Prime Minister Narendra Modi swept to power by promising India’s poor and middle class the restoration of dignity, after years of swelling inequality with massive job creation as central to his political pitch. Four years later, Modi and his ultra nationalist right wing party and their affiliates are more keen to indulge in the politics of cow protection, cash ban and imposition of Goods and Service Tax (GST) even as the burden of Non Performing Assets (NPA) of its financial institutions have touched the USD 10 trillion mark.
Yet, there is no visible slowdown on BJP’s inflated rhetoric. Instead Modi and his government are a long way way from creating 10 million jobs in India. With less than a year to go before the general elections in May 2019, the disarrayed and disunited opposition has found a new political loophole in the failed promises of the Modi government.

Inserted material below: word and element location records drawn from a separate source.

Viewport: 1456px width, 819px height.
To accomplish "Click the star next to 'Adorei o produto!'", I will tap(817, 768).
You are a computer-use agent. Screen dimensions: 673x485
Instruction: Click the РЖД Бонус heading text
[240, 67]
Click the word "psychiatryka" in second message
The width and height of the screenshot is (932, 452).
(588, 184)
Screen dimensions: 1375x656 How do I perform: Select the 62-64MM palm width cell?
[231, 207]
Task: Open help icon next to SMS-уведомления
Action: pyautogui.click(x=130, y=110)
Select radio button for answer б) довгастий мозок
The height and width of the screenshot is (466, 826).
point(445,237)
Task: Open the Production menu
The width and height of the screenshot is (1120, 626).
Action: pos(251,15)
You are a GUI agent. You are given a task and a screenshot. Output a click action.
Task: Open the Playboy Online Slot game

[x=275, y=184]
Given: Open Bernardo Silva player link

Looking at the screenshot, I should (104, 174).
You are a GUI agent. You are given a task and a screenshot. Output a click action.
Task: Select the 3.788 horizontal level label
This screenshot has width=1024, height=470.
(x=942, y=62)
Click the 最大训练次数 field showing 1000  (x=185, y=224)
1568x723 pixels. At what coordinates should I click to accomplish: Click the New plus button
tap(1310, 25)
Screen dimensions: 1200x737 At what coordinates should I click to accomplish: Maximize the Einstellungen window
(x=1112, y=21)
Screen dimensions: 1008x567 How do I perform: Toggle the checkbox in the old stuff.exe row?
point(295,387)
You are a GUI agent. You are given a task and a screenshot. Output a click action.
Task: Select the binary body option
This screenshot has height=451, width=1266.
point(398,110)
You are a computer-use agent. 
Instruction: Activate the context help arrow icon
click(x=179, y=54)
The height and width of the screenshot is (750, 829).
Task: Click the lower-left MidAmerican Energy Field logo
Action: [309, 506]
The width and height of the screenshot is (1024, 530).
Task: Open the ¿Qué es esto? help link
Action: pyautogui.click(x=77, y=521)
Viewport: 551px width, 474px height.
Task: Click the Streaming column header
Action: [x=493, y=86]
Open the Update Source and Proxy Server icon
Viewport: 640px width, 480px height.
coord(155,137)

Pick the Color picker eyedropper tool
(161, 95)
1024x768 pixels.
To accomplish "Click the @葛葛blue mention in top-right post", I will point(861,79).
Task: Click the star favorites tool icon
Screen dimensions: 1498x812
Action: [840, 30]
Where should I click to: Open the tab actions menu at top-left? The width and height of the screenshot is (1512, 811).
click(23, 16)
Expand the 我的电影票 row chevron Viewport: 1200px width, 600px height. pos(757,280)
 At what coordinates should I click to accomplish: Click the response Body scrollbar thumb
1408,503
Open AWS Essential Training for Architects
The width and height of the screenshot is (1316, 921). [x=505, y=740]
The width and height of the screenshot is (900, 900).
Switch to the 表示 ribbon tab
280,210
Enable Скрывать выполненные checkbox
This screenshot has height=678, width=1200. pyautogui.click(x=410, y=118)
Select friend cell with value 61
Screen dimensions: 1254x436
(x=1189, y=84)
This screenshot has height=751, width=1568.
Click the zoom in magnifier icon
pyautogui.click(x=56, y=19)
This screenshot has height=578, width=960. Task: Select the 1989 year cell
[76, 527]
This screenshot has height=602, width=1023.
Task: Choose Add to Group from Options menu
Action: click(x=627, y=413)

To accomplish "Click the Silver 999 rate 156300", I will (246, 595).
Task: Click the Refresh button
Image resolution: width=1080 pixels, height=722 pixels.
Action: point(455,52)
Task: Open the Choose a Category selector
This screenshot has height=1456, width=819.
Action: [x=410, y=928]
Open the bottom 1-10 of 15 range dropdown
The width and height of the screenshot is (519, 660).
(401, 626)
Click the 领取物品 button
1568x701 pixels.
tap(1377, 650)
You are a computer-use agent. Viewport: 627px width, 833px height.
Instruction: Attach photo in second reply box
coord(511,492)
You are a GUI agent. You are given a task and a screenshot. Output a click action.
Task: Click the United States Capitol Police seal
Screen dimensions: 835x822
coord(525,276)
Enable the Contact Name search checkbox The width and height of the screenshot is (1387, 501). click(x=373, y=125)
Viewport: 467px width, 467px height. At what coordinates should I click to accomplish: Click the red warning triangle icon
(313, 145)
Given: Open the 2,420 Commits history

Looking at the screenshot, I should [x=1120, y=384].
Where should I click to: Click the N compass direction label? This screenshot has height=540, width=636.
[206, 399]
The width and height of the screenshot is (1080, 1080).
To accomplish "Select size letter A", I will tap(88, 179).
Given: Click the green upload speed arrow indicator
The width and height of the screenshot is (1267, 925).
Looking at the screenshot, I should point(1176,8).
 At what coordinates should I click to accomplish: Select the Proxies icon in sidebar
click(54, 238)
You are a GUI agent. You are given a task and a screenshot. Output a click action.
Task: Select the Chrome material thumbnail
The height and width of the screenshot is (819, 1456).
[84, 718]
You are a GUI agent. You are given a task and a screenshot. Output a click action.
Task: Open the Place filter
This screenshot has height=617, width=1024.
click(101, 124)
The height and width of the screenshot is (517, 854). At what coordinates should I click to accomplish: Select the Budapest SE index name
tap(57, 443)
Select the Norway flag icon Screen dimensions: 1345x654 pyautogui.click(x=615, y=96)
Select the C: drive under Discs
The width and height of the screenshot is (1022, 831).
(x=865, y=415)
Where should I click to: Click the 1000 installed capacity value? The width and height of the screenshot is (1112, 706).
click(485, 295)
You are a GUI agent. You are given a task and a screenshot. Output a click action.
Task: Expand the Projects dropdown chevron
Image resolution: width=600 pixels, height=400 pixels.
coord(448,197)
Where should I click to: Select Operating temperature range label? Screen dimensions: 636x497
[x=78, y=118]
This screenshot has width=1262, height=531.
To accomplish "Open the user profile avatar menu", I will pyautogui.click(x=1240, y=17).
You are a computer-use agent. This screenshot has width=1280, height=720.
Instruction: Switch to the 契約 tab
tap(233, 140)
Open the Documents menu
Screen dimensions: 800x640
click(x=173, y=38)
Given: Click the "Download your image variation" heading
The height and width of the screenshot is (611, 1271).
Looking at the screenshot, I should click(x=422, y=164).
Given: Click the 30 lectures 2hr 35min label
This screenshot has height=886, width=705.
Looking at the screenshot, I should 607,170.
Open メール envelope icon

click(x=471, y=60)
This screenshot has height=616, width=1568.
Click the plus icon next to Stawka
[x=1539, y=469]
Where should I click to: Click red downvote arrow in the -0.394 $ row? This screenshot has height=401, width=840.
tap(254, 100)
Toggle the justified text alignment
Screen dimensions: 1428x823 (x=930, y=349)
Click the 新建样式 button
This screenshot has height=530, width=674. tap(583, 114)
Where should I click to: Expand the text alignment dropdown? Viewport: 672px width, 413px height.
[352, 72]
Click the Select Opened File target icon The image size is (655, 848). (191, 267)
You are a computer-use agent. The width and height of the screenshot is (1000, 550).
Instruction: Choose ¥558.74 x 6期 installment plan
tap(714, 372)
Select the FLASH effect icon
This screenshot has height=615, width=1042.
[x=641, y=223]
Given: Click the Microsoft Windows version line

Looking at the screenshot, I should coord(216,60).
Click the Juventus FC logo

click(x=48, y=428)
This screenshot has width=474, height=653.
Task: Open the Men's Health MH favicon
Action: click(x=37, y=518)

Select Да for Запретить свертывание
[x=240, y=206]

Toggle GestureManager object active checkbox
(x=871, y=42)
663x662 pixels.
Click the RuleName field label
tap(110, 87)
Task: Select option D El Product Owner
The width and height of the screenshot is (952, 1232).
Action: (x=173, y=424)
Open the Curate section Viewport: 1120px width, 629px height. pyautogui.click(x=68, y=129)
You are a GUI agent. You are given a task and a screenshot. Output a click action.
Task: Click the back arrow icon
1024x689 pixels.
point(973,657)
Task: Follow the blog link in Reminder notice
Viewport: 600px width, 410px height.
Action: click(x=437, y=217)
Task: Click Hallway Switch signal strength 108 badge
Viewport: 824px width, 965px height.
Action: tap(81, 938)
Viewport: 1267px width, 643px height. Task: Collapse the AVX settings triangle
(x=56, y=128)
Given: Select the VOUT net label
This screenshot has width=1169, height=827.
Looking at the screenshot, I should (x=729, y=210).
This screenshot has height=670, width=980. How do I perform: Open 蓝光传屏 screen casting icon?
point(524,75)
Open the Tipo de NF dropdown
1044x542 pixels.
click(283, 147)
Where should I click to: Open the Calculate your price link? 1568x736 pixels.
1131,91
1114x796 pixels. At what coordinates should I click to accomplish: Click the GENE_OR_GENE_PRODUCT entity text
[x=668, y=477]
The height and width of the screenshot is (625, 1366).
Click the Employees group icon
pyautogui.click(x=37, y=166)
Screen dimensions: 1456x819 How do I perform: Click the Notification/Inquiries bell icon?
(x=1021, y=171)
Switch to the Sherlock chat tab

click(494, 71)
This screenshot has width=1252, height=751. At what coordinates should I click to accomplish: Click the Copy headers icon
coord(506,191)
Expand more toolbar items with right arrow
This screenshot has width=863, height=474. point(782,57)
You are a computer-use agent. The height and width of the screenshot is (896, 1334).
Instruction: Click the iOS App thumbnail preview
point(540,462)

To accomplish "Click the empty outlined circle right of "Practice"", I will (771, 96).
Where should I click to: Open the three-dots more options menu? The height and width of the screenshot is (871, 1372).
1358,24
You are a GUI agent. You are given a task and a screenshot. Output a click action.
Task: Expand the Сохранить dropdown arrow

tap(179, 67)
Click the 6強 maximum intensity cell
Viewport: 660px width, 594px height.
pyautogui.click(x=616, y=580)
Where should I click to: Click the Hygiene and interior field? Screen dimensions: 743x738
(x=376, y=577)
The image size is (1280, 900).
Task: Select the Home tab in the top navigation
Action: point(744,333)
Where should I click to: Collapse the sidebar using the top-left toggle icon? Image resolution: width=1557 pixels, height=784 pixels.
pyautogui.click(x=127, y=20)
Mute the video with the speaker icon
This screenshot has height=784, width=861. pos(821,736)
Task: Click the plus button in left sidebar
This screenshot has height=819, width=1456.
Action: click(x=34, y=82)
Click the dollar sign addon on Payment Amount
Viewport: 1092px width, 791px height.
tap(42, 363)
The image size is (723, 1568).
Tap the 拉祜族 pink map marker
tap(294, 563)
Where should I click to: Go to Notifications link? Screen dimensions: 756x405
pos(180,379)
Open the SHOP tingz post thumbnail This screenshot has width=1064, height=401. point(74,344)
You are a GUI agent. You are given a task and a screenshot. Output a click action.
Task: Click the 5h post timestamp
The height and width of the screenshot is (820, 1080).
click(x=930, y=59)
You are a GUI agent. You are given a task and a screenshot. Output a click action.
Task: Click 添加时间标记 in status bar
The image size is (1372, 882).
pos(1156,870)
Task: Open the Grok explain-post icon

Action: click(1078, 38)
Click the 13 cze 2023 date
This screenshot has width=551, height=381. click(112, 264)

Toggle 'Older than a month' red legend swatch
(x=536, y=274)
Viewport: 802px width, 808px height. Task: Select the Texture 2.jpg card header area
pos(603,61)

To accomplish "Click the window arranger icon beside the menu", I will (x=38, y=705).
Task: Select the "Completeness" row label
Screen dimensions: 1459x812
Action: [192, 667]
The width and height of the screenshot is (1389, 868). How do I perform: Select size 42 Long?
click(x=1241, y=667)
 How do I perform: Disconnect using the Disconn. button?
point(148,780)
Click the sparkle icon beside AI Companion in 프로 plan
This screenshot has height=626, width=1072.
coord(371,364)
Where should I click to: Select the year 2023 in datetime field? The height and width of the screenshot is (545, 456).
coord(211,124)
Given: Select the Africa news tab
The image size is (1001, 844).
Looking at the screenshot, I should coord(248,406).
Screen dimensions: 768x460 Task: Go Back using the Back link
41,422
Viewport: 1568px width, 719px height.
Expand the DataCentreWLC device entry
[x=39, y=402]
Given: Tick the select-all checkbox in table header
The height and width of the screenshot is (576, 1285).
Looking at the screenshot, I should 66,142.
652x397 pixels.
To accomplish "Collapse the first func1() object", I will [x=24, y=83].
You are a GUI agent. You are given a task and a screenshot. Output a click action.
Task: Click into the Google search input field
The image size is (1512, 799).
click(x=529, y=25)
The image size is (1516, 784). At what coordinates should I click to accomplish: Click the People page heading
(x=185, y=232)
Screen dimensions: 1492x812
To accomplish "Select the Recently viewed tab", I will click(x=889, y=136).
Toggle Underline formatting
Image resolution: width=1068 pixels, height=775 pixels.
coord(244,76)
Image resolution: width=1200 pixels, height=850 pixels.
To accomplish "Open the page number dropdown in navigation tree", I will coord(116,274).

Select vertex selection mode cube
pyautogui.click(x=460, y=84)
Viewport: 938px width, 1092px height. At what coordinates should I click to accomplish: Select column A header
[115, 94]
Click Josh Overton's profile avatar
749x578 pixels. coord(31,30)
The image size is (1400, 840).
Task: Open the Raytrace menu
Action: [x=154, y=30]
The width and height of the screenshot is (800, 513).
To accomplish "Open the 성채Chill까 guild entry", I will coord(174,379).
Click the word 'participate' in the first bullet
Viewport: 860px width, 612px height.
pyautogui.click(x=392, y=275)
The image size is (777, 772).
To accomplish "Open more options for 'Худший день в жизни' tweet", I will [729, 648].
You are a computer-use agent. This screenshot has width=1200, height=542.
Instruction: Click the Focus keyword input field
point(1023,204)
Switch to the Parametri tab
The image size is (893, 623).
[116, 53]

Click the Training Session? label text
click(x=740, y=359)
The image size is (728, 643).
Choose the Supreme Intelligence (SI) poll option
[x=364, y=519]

Rahul Gandhi, heir-apparent to the main opposition Indian National Congress, was quick to seize the point. In a speech at the University of California, Berkeley, on September 11 last year, he said, “If India cannot give the millions of people entering the job market employment, anger will increase, and it has the potential to derail what has been built so far.” He added for good measure, “That will be catastrophic for India and the world beyond it.” Gandhi is the son, grandson and great-grandson of previous prime ministers. He could well be Modi’s direct opponent in the general elections of 2019.
A Global Challenge
Unemployment is fast emerging as a global scourge. According to the World Employment and Social Outlook – Trends 2018, global unemployment rate has been stabilising after a rise in 2016.In developing countries though, progress in reducing working poverty is too slow to keep up with the expanding labour force. The number of workers living in extreme poverty is expected to remain stubbornly above 114 million for the coming year, affecting 40 pc of all employed people in 2018, explains the report.
Joblessness on the Rise
The Centre for Monitoring Indian Economy (CMIE), a think-tank that tracks business and economic data, estimated in February this year that there are whopping 35 million unemployed Indians seeking jobs now – the highest since October 2016. The situation is only set to worsen in the coming months. Half a million seekers enter the Indian job market every month. So the point is, are there enough jobs in India?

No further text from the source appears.